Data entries
★ ★ ★ ★ ★

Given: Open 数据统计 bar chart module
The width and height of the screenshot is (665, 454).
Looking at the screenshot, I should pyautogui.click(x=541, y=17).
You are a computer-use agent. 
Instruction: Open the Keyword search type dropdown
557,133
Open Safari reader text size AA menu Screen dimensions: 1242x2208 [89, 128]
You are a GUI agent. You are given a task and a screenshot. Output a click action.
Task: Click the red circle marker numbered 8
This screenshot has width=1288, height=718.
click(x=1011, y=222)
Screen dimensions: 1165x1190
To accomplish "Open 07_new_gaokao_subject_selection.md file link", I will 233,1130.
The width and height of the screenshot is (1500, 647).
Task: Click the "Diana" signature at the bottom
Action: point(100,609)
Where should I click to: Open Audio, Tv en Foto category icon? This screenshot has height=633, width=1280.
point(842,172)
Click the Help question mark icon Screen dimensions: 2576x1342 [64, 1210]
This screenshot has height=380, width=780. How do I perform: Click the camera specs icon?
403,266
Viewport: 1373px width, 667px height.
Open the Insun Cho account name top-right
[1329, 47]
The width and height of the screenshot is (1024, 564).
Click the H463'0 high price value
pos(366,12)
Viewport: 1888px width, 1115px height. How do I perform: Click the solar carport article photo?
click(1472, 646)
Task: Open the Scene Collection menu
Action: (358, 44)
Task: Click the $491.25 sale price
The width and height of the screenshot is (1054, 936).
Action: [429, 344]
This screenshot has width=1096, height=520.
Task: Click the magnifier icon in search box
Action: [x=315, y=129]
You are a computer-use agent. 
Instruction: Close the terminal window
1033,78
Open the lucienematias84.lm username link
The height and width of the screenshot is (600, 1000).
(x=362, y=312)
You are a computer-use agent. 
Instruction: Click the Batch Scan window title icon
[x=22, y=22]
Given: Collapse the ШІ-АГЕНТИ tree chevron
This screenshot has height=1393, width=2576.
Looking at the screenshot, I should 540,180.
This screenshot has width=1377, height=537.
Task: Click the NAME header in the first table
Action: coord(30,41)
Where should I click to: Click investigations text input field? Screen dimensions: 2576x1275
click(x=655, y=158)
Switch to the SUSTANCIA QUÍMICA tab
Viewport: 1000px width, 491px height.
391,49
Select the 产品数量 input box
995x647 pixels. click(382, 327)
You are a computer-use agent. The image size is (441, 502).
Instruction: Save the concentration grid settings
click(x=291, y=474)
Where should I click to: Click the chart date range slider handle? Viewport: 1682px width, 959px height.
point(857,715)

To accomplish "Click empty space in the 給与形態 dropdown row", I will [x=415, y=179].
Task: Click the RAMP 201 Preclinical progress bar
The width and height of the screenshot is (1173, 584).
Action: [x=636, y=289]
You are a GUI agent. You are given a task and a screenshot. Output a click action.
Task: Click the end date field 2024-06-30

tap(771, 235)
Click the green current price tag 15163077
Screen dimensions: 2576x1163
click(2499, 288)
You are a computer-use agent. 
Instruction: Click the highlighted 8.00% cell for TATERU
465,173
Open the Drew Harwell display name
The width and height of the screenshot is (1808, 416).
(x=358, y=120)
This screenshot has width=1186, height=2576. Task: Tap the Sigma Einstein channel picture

★ ★ ★ ★ ★

• EXERCISE:
Convert the items from the line containing "Open the lucienematias84.lm username link" through the line containing "Action: coord(30,41)" into a numbered list, leaving out any blank lines.

• FINISHED EXERCISE:
1. Open the lucienematias84.lm username link
2. The height and width of the screenshot is (600, 1000).
3. (x=362, y=312)
4. You are a computer-use agent. 
5. Instruction: Click the Batch Scan window title icon
6. [x=22, y=22]
7. Given: Collapse the ШІ-АГЕНТИ tree chevron
8. This screenshot has height=1393, width=2576.
9. Looking at the screenshot, I should 540,180.
10. This screenshot has width=1377, height=537.
11. Task: Click the NAME header in the first table
12. Action: coord(30,41)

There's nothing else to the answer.